Suggestions for the development of an RFP for Broker Services:

  • Allow RFP responses to be sent electronically if possible. This allows for easy distribution to all committee members and allows brokerage firms to submit proposals quickly and efficiently. This will also encourage more companies to submit a proposal.
  • Coordinate a meeting with finalists either in person or via a webinar. It has been our experience that a general presentation by the broker will provide further clarity for the evaluation committee, who are generally not experts in this type of insurance, on how these programs work. There are various nuances that lead to the potential increase of unrealized cost when selecting a product based solely on premium. It will also possibly lead to more questions by the committee and provide a chance for further clarification.
  • Refrain from asking for product pricing during the broker RFP process. The selection of an insurance broker to represent your institution should not be decided solely on the price of the product they can bring you, but the overall advocacy services and access to the marketplace they can provide.
  • It is best to offer multi-year agreements with the selected broker.
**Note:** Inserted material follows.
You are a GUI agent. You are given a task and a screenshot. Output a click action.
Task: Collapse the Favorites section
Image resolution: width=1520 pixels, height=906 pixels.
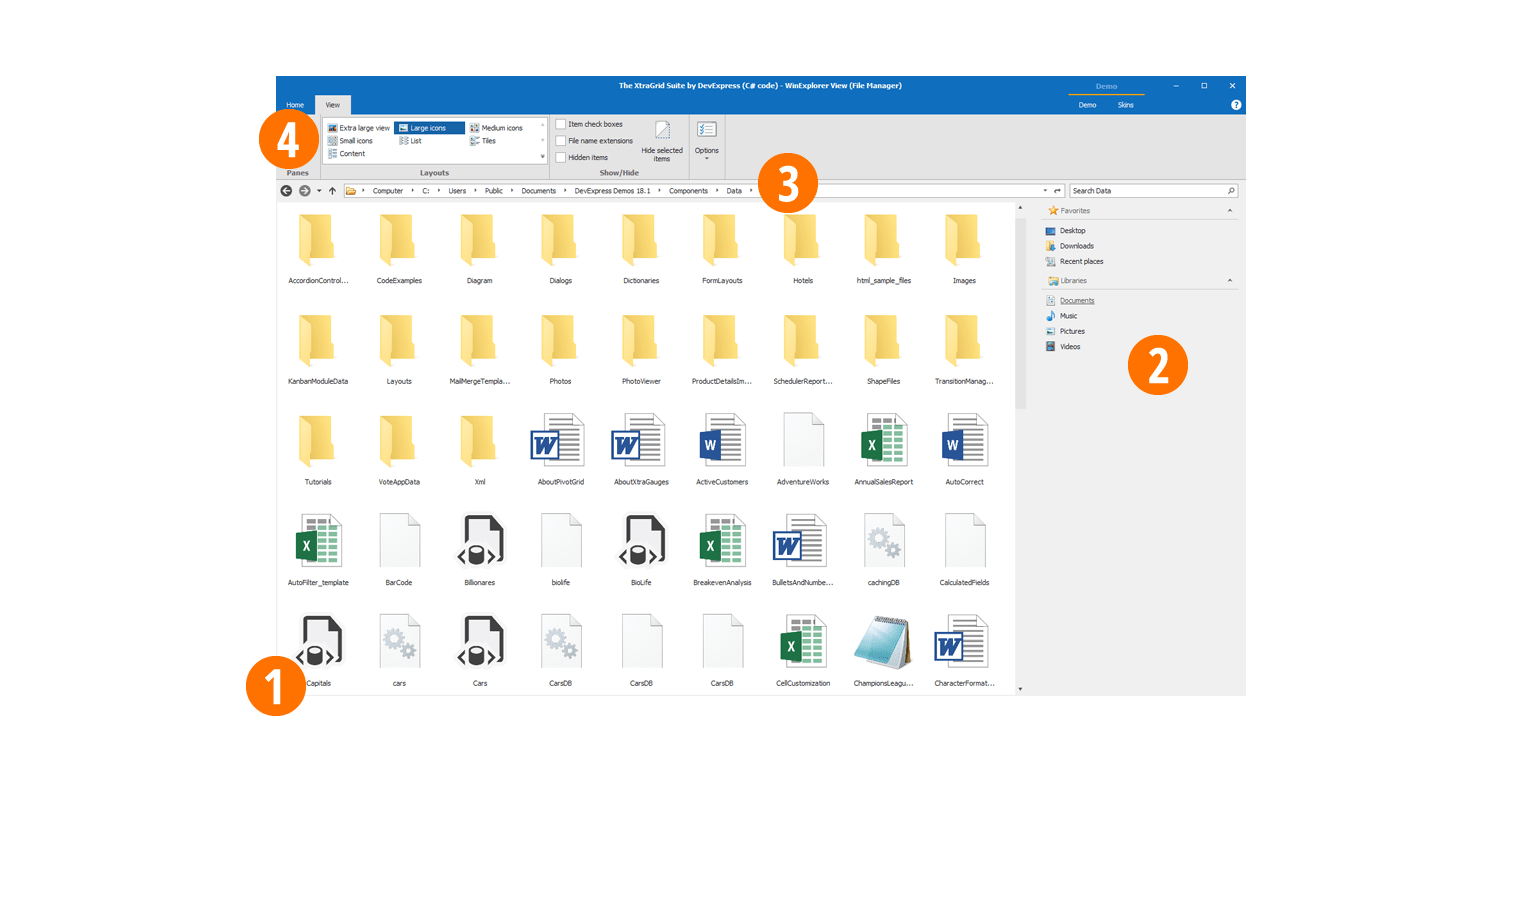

Some brokerage firms may decline to present a proposal if they feel like the broker process will occur annually.
  • Provide an outline of the evaluation process in the RFP. Brokers are interested in the specifics of what a school is looking for and how the final decision will be made.
  • Provide a general summary of your current athletic accident insurance program. This does not need to be overly detailed, but it is helpful to know if your program is a fully insured program, or aggregate. What the deductible level is. What sports are currently covered, etc. There is no obligation to include loss or premium information during the RFP process.

Suggested Question to ask Consultant/Broker Candidates:

  • Provide a brief history and summary of your expertise in working with athletic accident insurance? (This type of insurance is unique, and you will want to work with a company that has at least 10-years of experience)
  • What is your approach to attaining quotes from insurance carriers?
  • Who are the insurance carriers that the you will access?
  • Who are the claims administrators that you will access?
  • If selected, what specific information will you provide our institution to assist in determining which claims administrator and insurance carrier we should consider?
  • Provide some examples of how your company would advocate on behalf of the institution?
  • Provide some specific examples of past strategies that you have utilized to help a client reduce expenses.
  • Describe your plan to provide consultation with our insurance program and the frequency in which this will occur.
  • What differentiates your company from other companies?